Release v1.0.4

Second release of Oncodrive3D, a fast and accurate 3D-clustering algorithm for driver gene discovery. It identifies mutation-enriched volumes by analyzing missense somatic mutations, leveraging AlphaFold's structural predictions to define residue contacts and mutation profiles to simulate neutral mutagenesis.
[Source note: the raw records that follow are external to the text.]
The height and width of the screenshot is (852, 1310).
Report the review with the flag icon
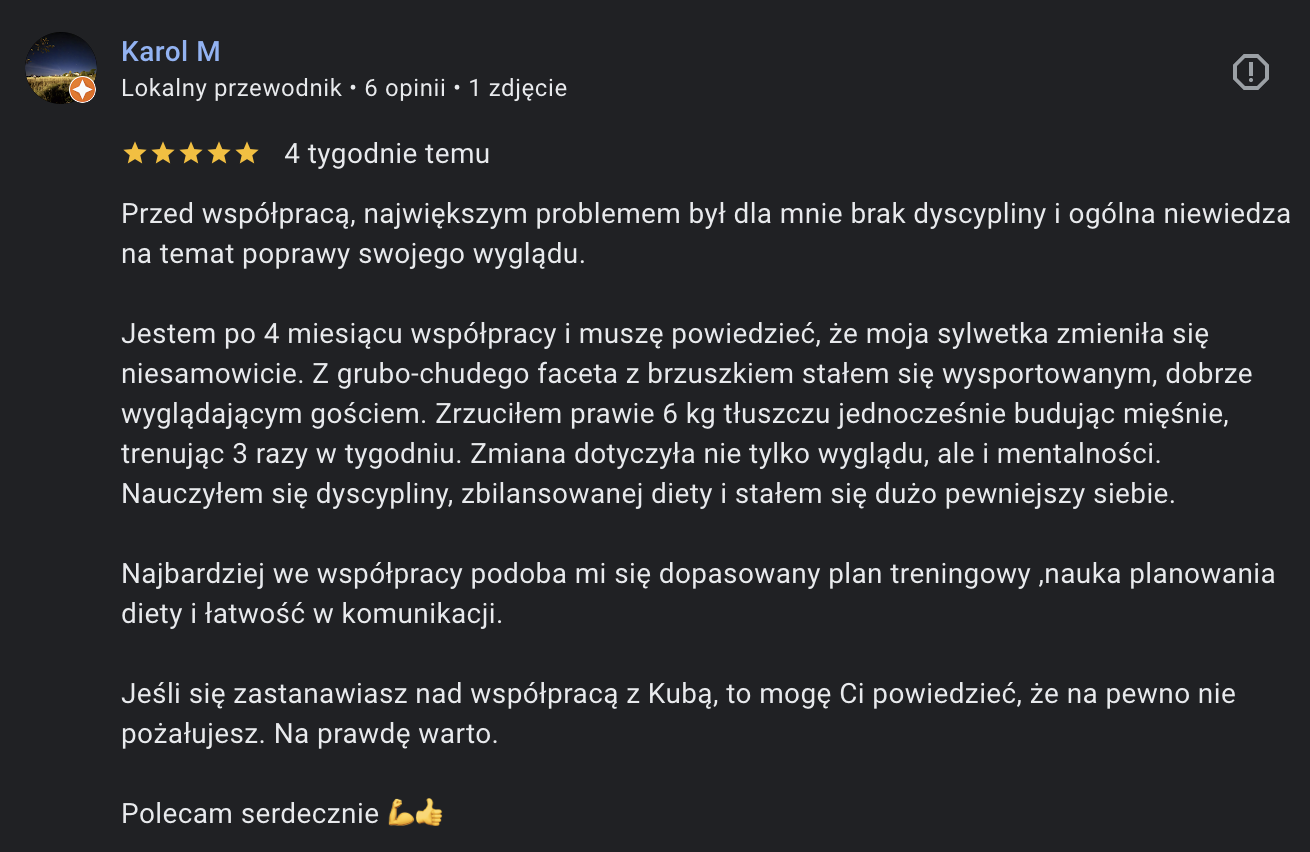pos(1250,72)
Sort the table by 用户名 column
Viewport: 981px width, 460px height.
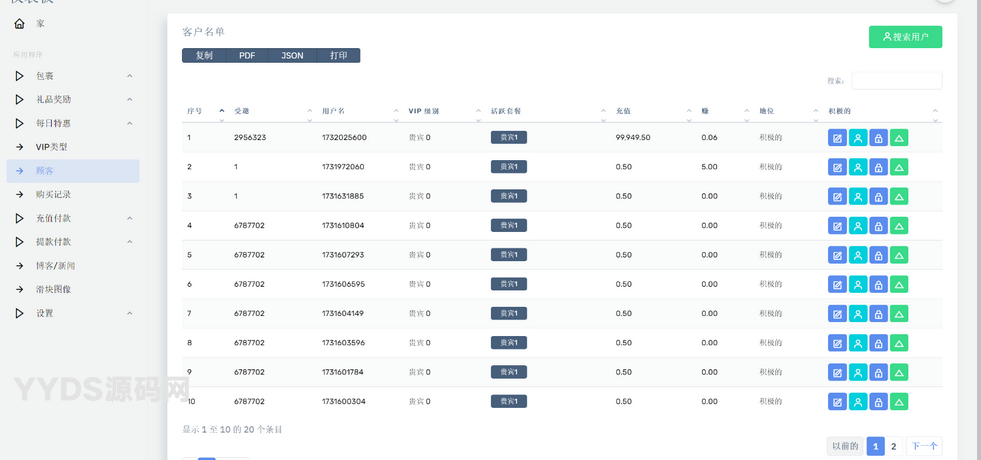(360, 111)
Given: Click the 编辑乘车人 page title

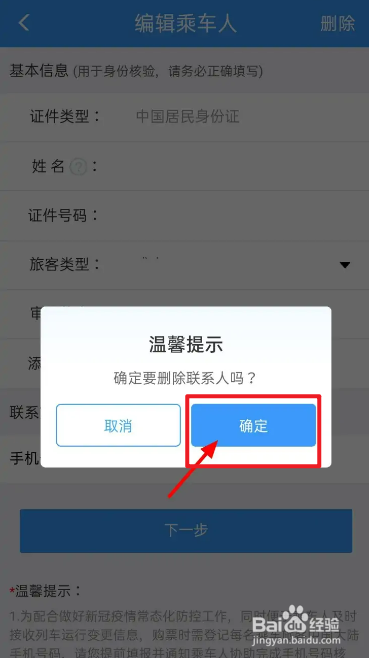Looking at the screenshot, I should click(186, 23).

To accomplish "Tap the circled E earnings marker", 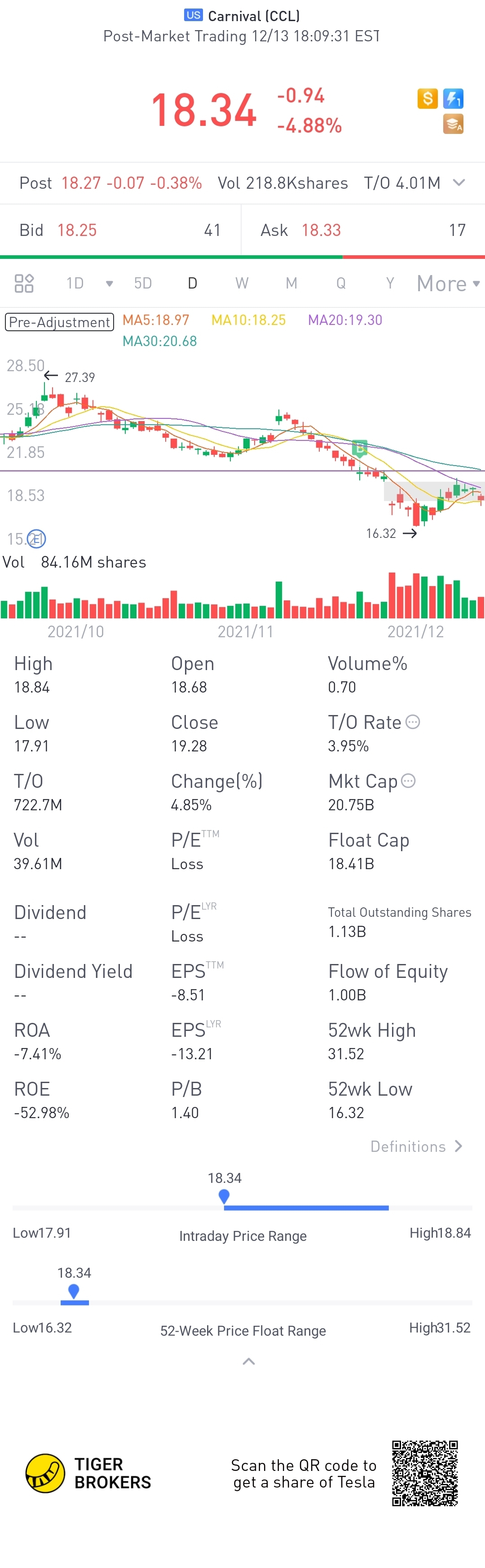I will [x=36, y=539].
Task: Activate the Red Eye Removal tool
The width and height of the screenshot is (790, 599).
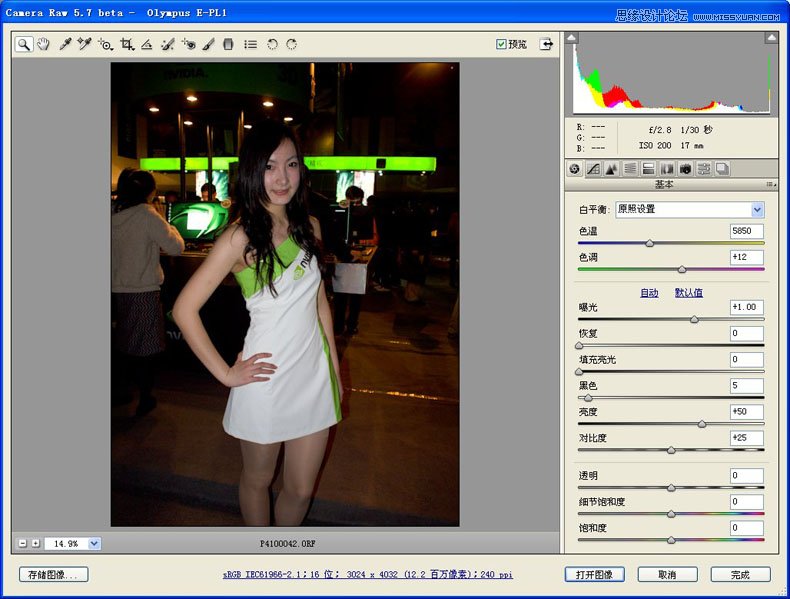Action: point(188,44)
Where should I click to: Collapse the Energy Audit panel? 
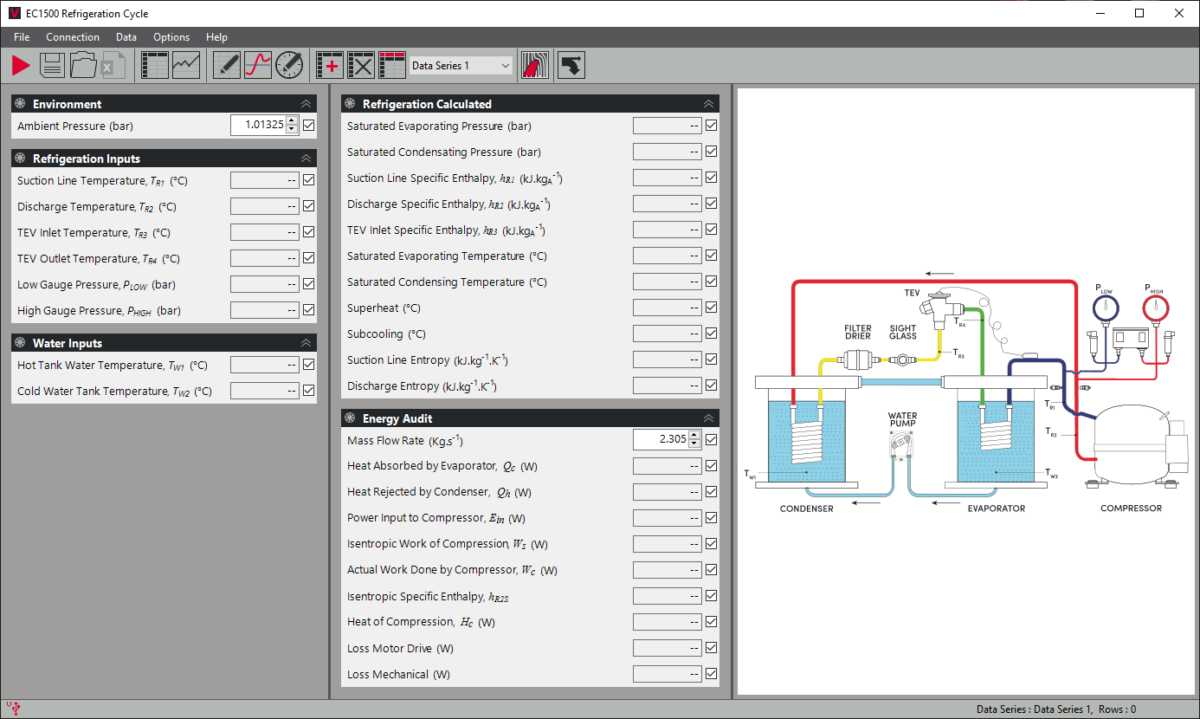coord(708,418)
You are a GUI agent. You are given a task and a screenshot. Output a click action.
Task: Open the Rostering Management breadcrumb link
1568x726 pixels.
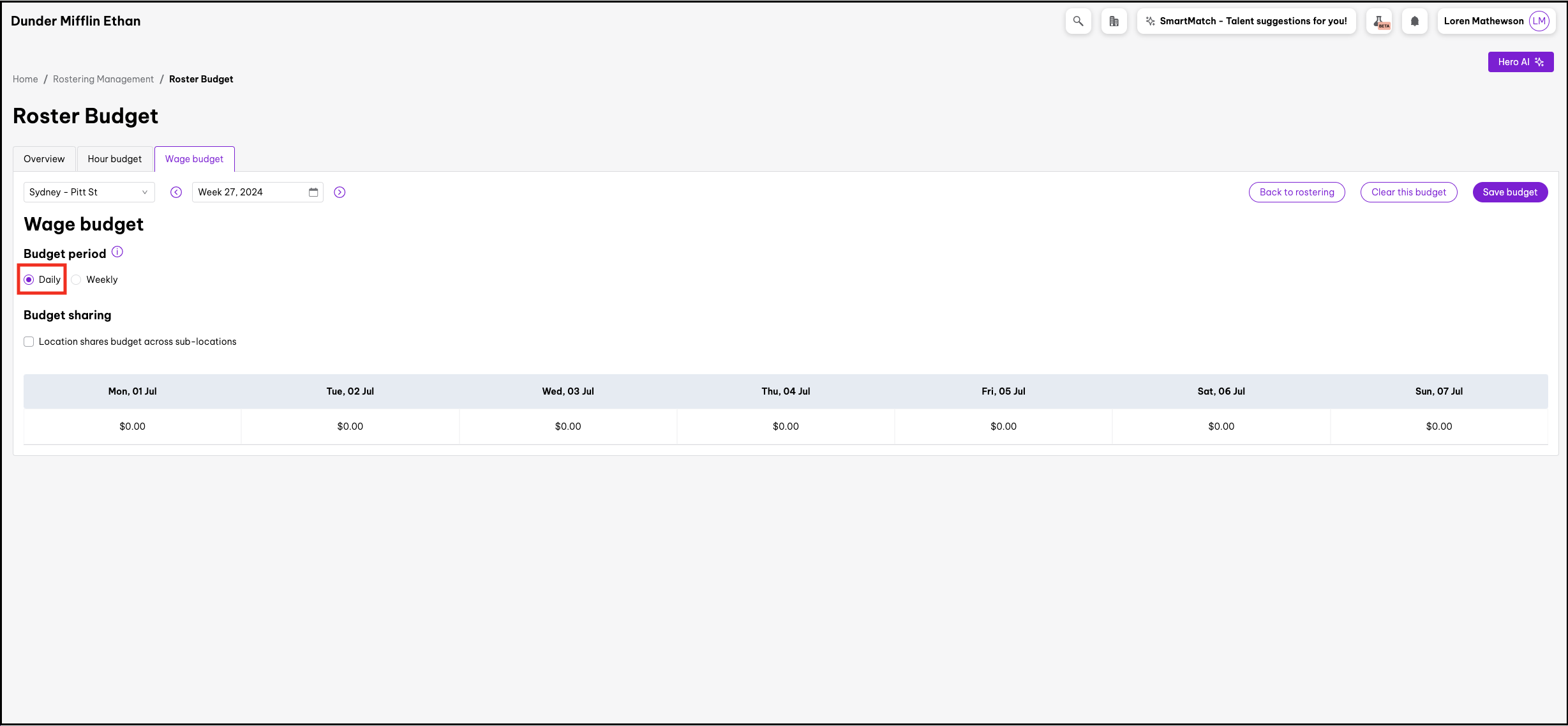[x=103, y=79]
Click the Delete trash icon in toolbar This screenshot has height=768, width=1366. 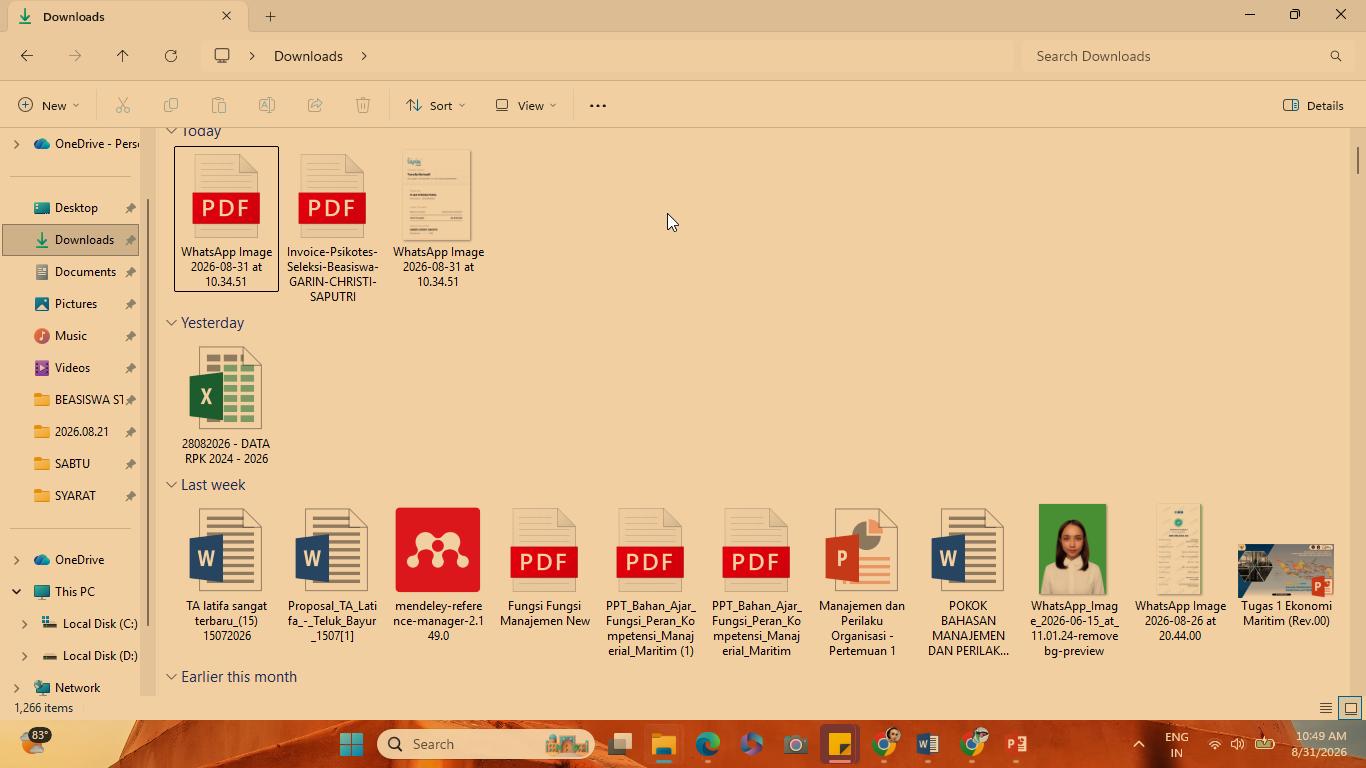(363, 105)
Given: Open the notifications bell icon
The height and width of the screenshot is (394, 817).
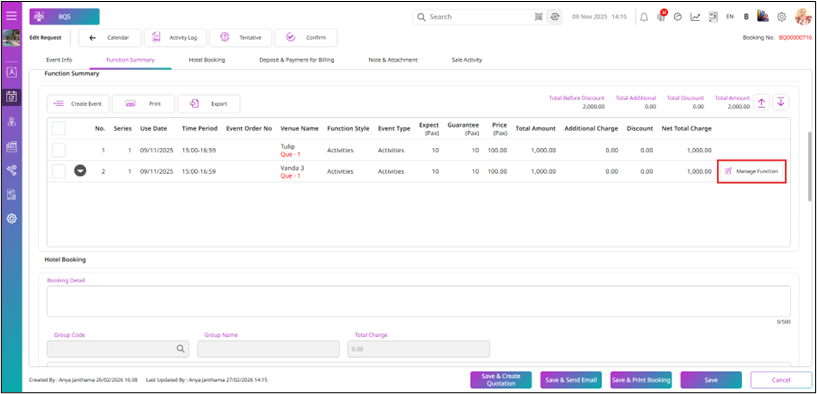Looking at the screenshot, I should point(645,17).
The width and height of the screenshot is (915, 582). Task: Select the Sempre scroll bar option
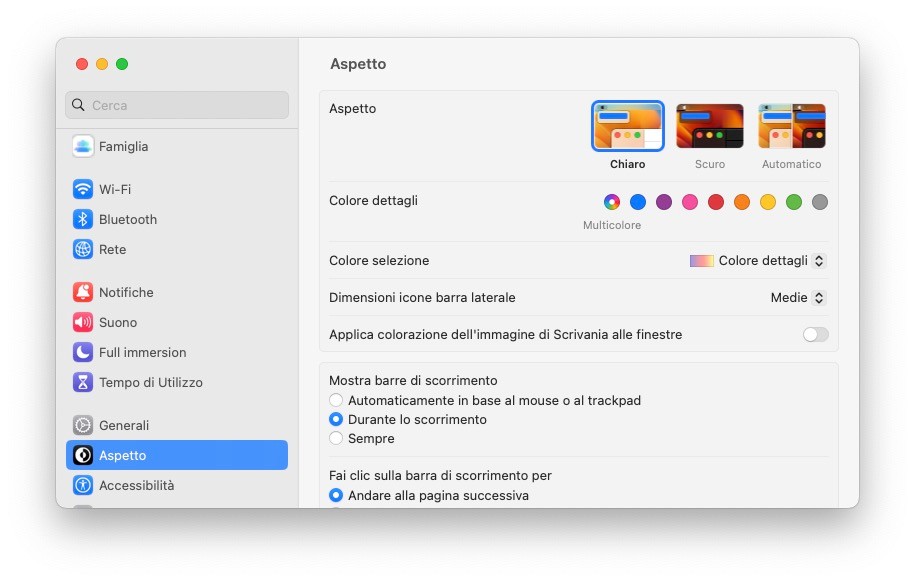point(336,438)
The tool uses rank-based statistics and can process mutations from duplex sequencing studies, enabling the analysis of both cancer and normal tissue datasets across potentially any organism.

Key Updates and Features

This release mainly update the README with important information and fix a bug in the oncodrive3d build-datasets step.

Documentation Updates

• General improved documentation for clarity and usability.
• Added steps to fulfill software requirements, addressing installation failures on older machines lacking updated C libraries.
• Provided detailed information on input and output data formats, including:
  • How to obtain the required input files.
  • In-depth descriptions of the main outputs, including gene-level and residue-level clustering results.

Bug Fixes and Refactoring

• Fixed bug in scripts/datasets/build_datasets.py and scripts/datasets/seq_for_mut_prob.py:
  • Disabled downloading and integrating MANE structures if --mane flag is not enabled.
  • Removed usage of files related to the MANE downloads when computing the seq_for_mut_prob.py for a non-MANE Human proteome.
• Updated scripts/datasets/utils.py to increase the timeout for sock_read in PyPdl, preventing errors during the download of AlphaFold structures.
• Refactored scripts/main.py by moving the import of specific modules into their corresponding functions for better modularity and efficiency.